Ne pas laisser la psychanalyse aux mains des seuls psychanalystes Catherine Clément in Huffigton Post


une question de civilisation

Par Philippe Grauer

L’aventure de la psychanalyse en France depuis 50 ans c’est le bien de tous. Ne pas le laisser aux mains des seuls psychanalystes, confits en dévotion et perdus en dissolution, gardiens d’un héritage sanctuarisé. Après le retour à Freud, doublé d’une fermeture sur une psychothérapie humaniste novatrice (pourtant elle-même post freudienne), et de la transmission d’un Lacan clés en main qui autorise la circulation dans d’interminables circuits théorico labyrinthiques qui font plaisir à ses promeneurs enfermés et célibataires idolâtres mêmes, où est passée la voie de l’invention, de la découverte et de l’innovation, bref de l’insolence et du vrai scandale psychanalytique ?

La psychanalyse aimons la vivante, à réinventer avec des mots justes, simples, forts, ni ésotérique lyophilisée ni fossilisée. À ce titre elle appartient à qui sait s’en saisir.

PHG


Catherine Clément in Huffigton Post

Huffington Post

Publication: 6/04/2012 06h00

Ne pas laisser la psychanalyse aux mains des seuls psychanalystes

par Catherine Clément

à propos de

– Alain Badiou et Élisabeth Roudinesco, Jacques Lacan, passé présent , Seuil, 2012.

Ils dialoguent sur Lacan, trait d’union de ce duo apparemment improbable. C’est un petit livret titré Jacques Lacan, passé présent, un livret d’intérêt public rassemblant deux échanges édités par Le Seuil, et considérablement remaniés. Qui sont-ils ?

rencontre des deux gauches

Une femme, un homme, catégorie seniors, lui un peu plus âgé, tous deux lestés d’expériences philosophiques, psychiatriques, et surtout politiques. Élisabeth Roudinesco, formation littéraire, devenue psychanalyste puis la seule historienne de la psychanalyse française, anciennement membre du Parti communiste français, engagée à gauche, vote à toutes les élections. Alain Badiou, formation philosophique, aucune formation psychanalytique, militant appliqué du PSU transformé en maoïste après 1968, s’y maintenant avec ténacité, révolutionnaire sans concessions, ne vote plus depuis la formule anarchiste « élections piège à cons » et persiste dans l’abstention, même aujourd’hui.
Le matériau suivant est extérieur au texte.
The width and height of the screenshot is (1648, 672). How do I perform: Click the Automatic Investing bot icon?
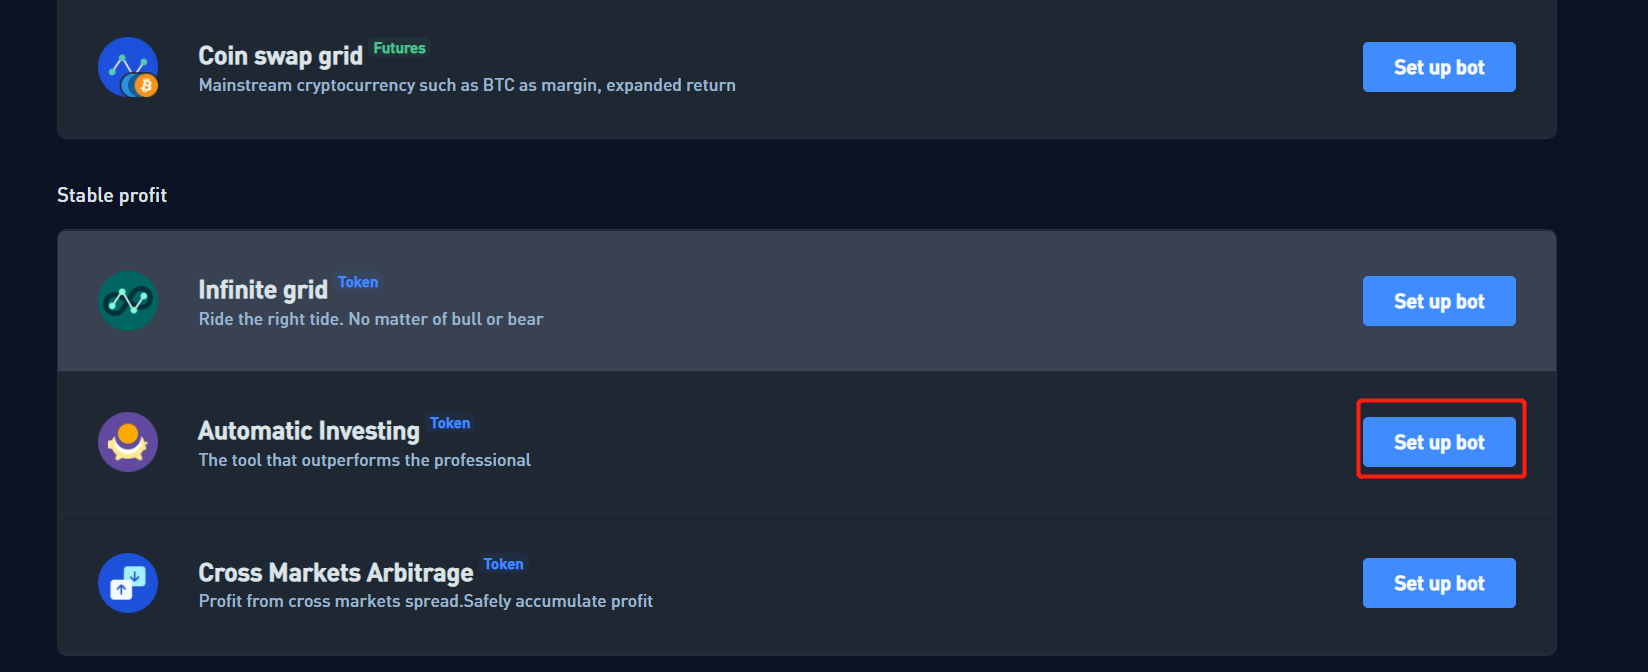click(128, 442)
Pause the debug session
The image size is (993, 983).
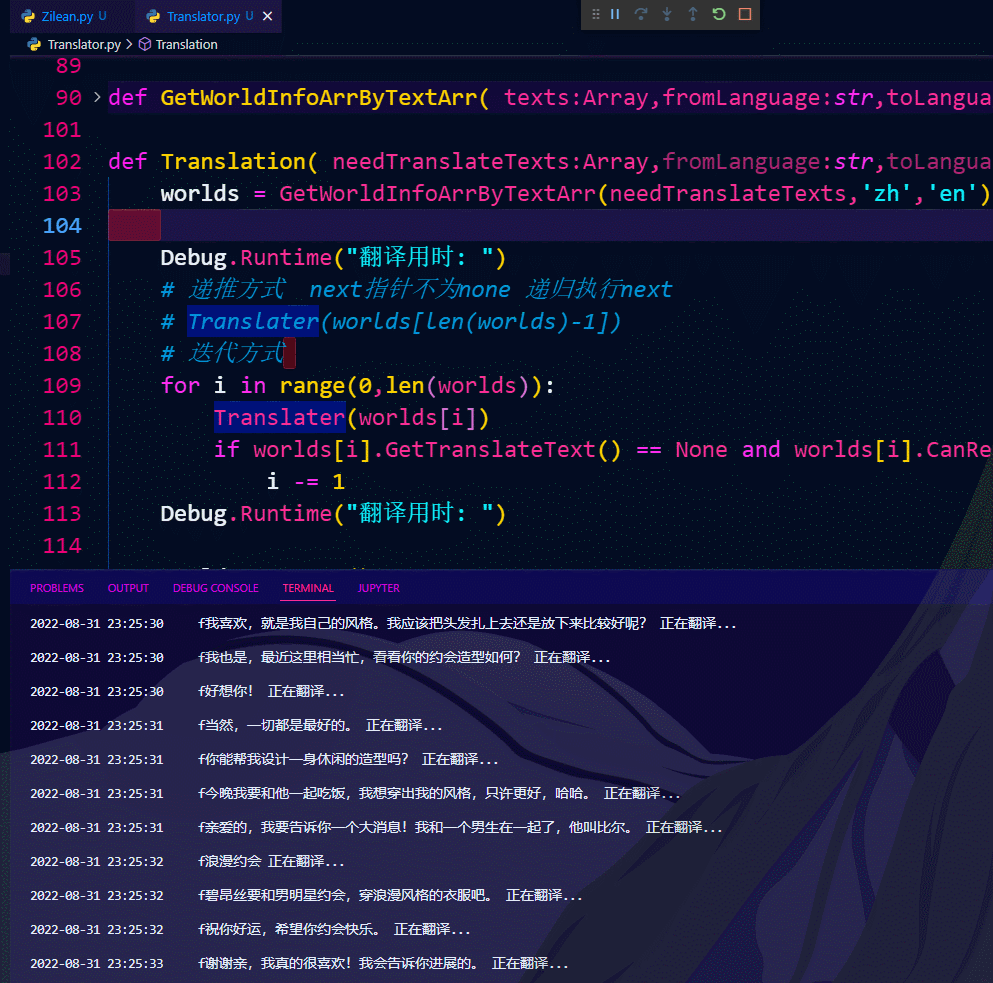coord(615,14)
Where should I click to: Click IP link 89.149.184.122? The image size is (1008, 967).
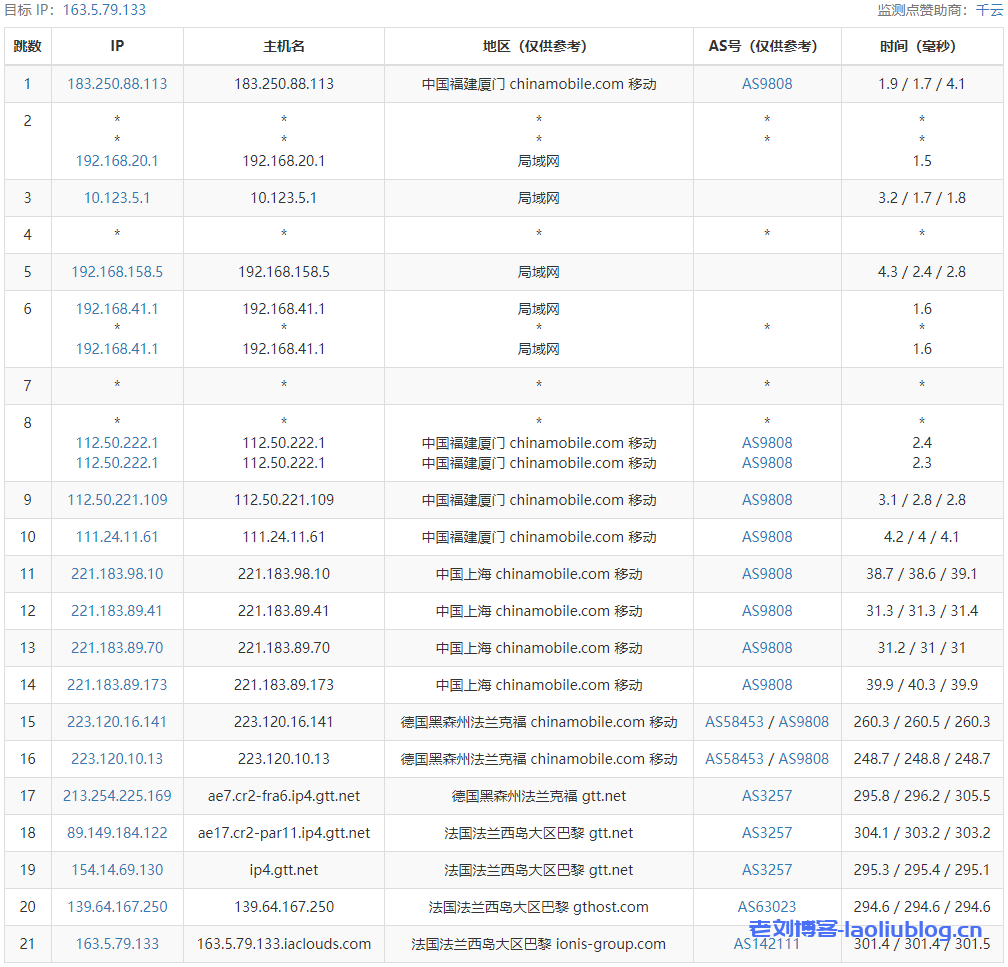coord(117,833)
Lacan – barrage au terrorisme

Improbable, leur duo? Pas tant que ça. Ils ont écouté les séminaires de Lacan très tôt, avant la foule des snobs ; ils ont suivi les leçons d’Althusser et, comme toute notre génération, ils ont largué la phénoménologie de Husserl pour enterrer l’existentialisme – sans prévoir le rebond de Sartre dans l’aventure de Libération. Grâce à Lacan, comme beaucoup d’autres intellectuels lacaniens des années 60, Alain Badiou a rencontré Mao. Lacan : « ne pas céder sur son désir« , Mao, « On a raison de se révolter » : le passage, dit Badiou, était évident. Pour Élisabeth Roudinesco, c’est presque le contraire : en conservateur éclairé, Lacan a fait barrage aux terrorismes façon italienne et allemand – « Vous voulez un maître, vous l’aurez » lança-t-il aux étudiants en 68. Ils l’eurent ; ce fut Mao.
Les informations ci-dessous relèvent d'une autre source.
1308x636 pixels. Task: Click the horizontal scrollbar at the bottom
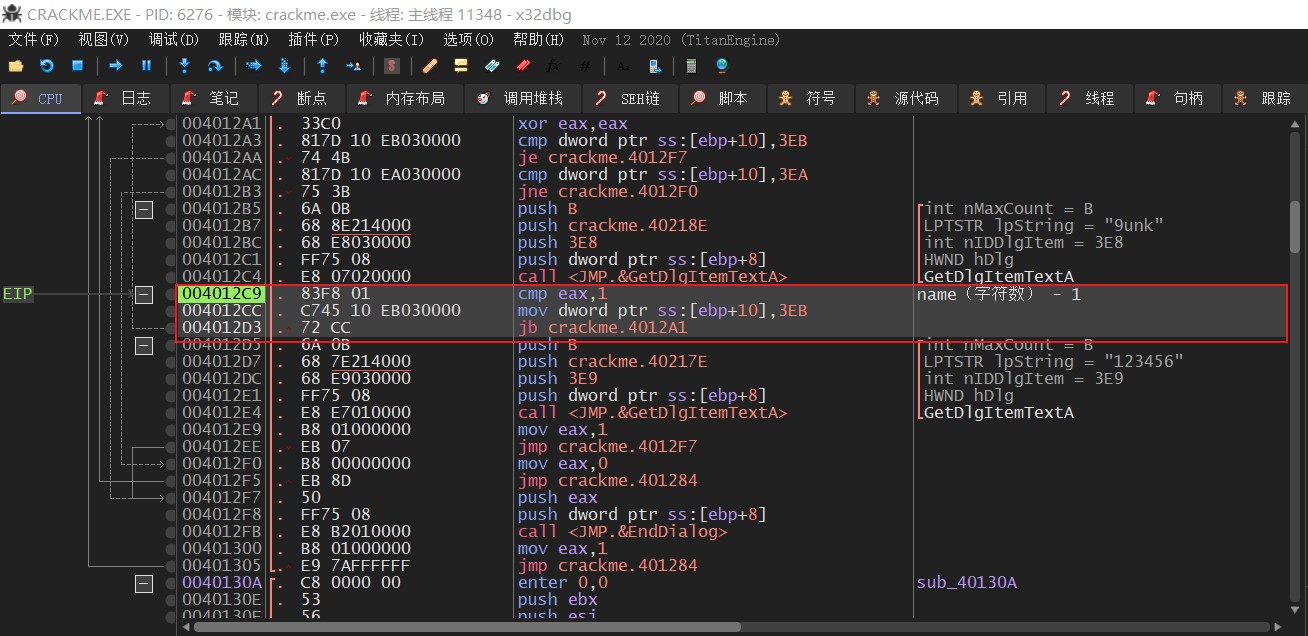click(x=467, y=627)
60-80 formidables – c’est fini

Ce qu’ils en ont retenu est du côté de l’espoir – une denrée rare dans le domaine psychique. Dans tout le parcours des séminaires, Lacan, dont la culture semblait parfois sans limites, réintégrait l’histoire de la philosophie dans la psychanalyse, et attirait les jeunes philosophes marxistes dans la mouvance d’un Freud remodelé. C’était formidable ; c’est fini. Soumise à des coups de boutoirs répétitifs venus des neurosciences, des comportementalistes ou tout bêtement d’antisémites planqués, la psychanalyse se défend mal, se tait, s’adapte ingénieusement, fait son boulot plan-plan sans que de grandes voix de psychanalystes professionnels se fassent entendre.

sauver l’essentiel de la psychanalyse

Or justement, ni Roudinesco ni Badiou ne barbotent dans la nostalgie. Elle n’est plus psychanalyste, mais historienne ; il n’a jamais été analysé et il n’est pas psychanalyste, mais ils unissent leurs voix pour sauver l’essentiel de la psychanalyse : sa capacité d’émancipation. Rien ne compte davantage ; il s’agit de nos libertés à nous. Badiou le dit très bien : « … pour paraphraser une formule bien connue de Clemenceau, nous ne pouvons pas laisser la défense de la psychanalyse aux seuls psychanalystes. » À quoi Roudinesco répond « Chacun doit se sentir concerné : c’est une question de civilisation. »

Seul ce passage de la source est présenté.